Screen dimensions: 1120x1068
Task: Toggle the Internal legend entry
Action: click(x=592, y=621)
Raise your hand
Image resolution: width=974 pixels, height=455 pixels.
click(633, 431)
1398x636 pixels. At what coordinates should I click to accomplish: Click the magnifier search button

==

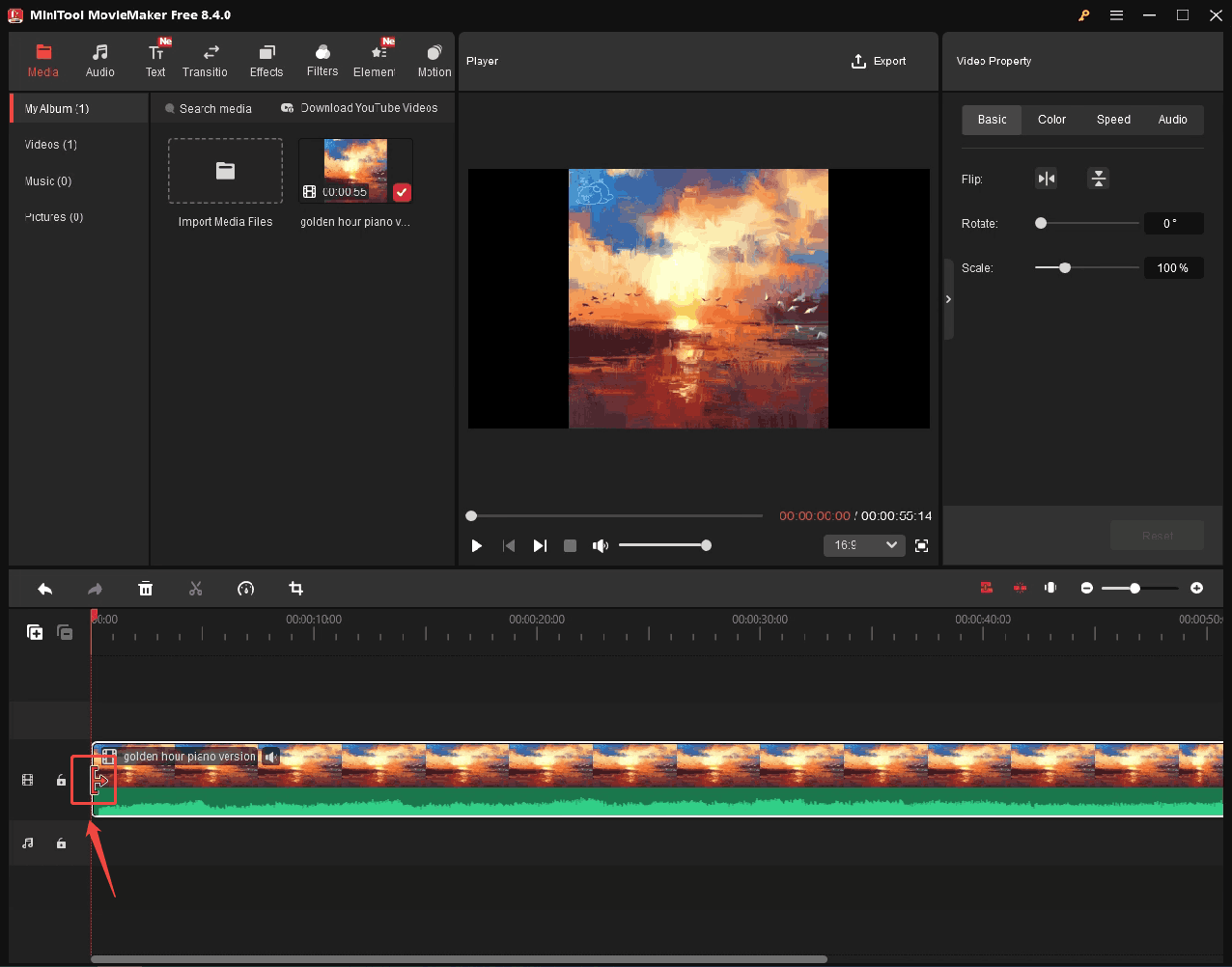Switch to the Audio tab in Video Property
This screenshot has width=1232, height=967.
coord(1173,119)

**Problem to solve**
Write out exactly the lines above between the line with "Raise your hand" and the line with "1398x636 pixels. At", inclusive, and nothing beyond them.

**Your solution**
Raise your hand
Image resolution: width=974 pixels, height=455 pixels.
click(633, 431)
1398x636 pixels. At what coordinates should I click to accomplish: Click the magnifier search button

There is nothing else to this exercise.